No era ciertamente un buen comienzo, pensó Aceves Mejía, pero había que cumplir lo prometido. “Entonces dime qué ritmo”, le insistió Fuentes y de respuesta recibió un “hágame el favor de darle un tundata-tundata”. Y enseguida les presentó su primera composición: “Me cansé de rogarle, me cansé de decirle que yo sin ella de pena mueroooo…”
Aceves Mejía aceptó llanamente que ambos se quedaron “con los ojos cuadrados” cuando terminó la canción, por lo que le pidieron otra, y otra más. Y este los complació con amplísimo gusto: “Por el día en que llegaste a mi vida…” después se echó: “Yo sé bien que estoy afuera…” y algunas más que hoy definen a nuestro país y cultura.
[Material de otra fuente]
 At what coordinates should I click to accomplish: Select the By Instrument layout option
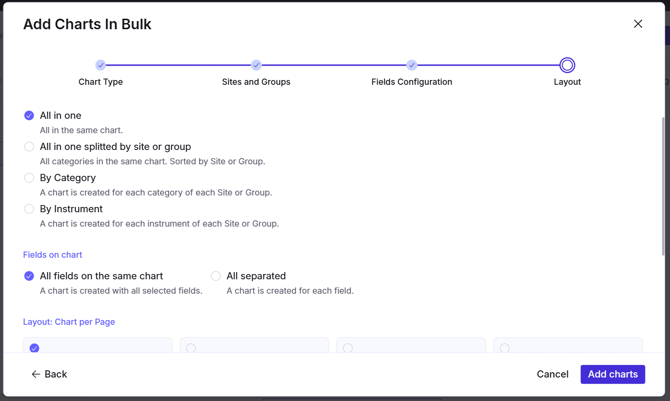click(x=29, y=209)
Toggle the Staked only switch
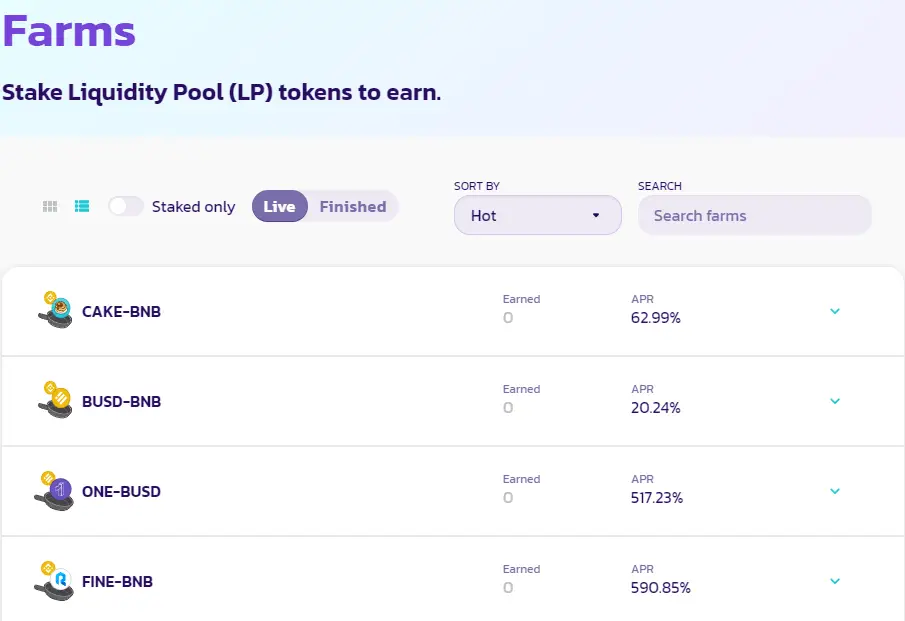The image size is (905, 621). click(126, 207)
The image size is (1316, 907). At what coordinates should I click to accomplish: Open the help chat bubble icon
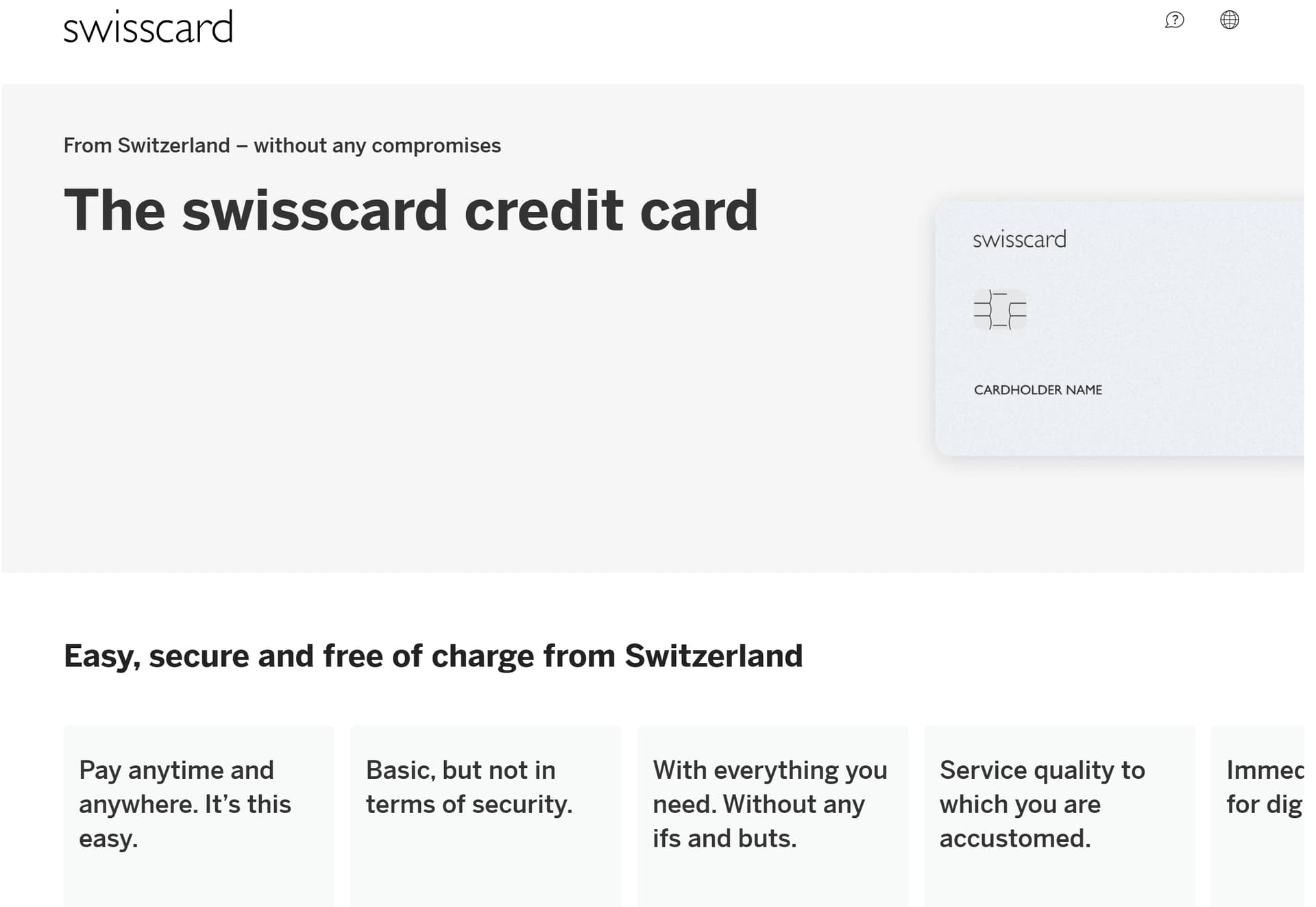[1174, 20]
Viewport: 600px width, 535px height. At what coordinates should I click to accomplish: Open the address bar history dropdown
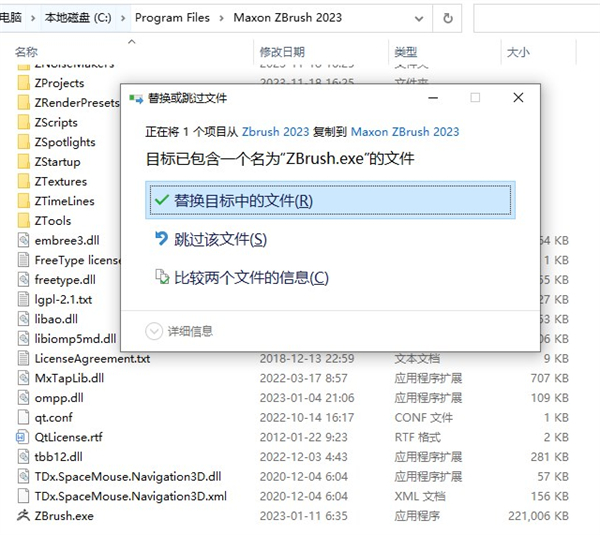pyautogui.click(x=419, y=18)
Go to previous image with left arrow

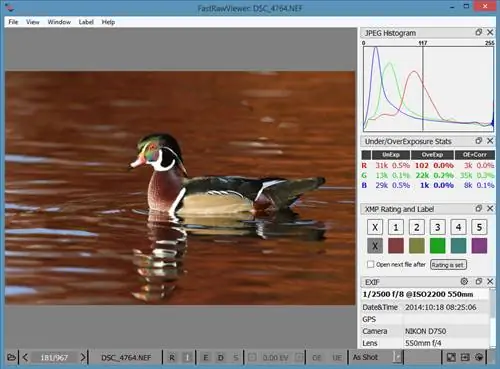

Con la mirada, Aceves y Fuentes cruzaron señales; le pidieron al mesero compositor que los disculpara un momento y salieron a deliberar. “¿Ya te diste cuenta que estamos ante el compositor de música ranchera más importante en la historia de México?”, le dijo con absoluta convicción Fuentes a Miguel Aceves. “Vamos a preguntarle cómo se llama y que se prepare para su primer disco, pues”.
Ese día, José Alfredo Jiménez dejó la “mesereada” para siempre y pavimentó el camino hacia su éxito. Un compositor que encontró en el alcohol y las mujeres, así como en las vicisitudes de los años, los elementos principales para hacer cantar a millones; le habló a México y al mundo con sus canciones, pero muy poco compartió de su vida personal.
En una ocasión, por cierto, un senador guanajuatense me contó que José Alfredo solía guardarse muchos pasajes de su vida en pláticas, pero los exponía en sus letras. Por ejemplo, en “Camino de Guanajuato” plasmó uno de los hechos más dolorosos de su vida.
Resulta que siendo niño, junto a su hermano, solían dejar su casa para conseguir algo de comer e incluso andaban por varias ciudades del estado y cierta vez en Salamanca, un panadero español mató de un balazo a su hermanito porque, agobiado por el hambre, tomó un pan de ese negocio. “No pases por Salamanca, porque ahí me hiere el recuerdo. Vete rodeando veredas, no pases porque me muero”.
Iletrado y sin conocimientos musicales, con apenas una escolaridad mínima jugó, como pocos y sin saberlo, con las metáforas más exquisitas del romanticismo. Sus juergas en el Tenampa, de Garibaldi, no tuvieron punto de comparación con otras, según se narra en el documental de Chavela Vargas, en Netflix. Es demasiado lo que conocemos de José Alfredo, pero todavía más lo que desconocemos de él, como todo lo aquí expuesto.
“Y ahí, juntitos los dos, cerquita de Dios… será lo que soñamos”. Mejor aquí la dejamos con este poeta de grandes dimensiones.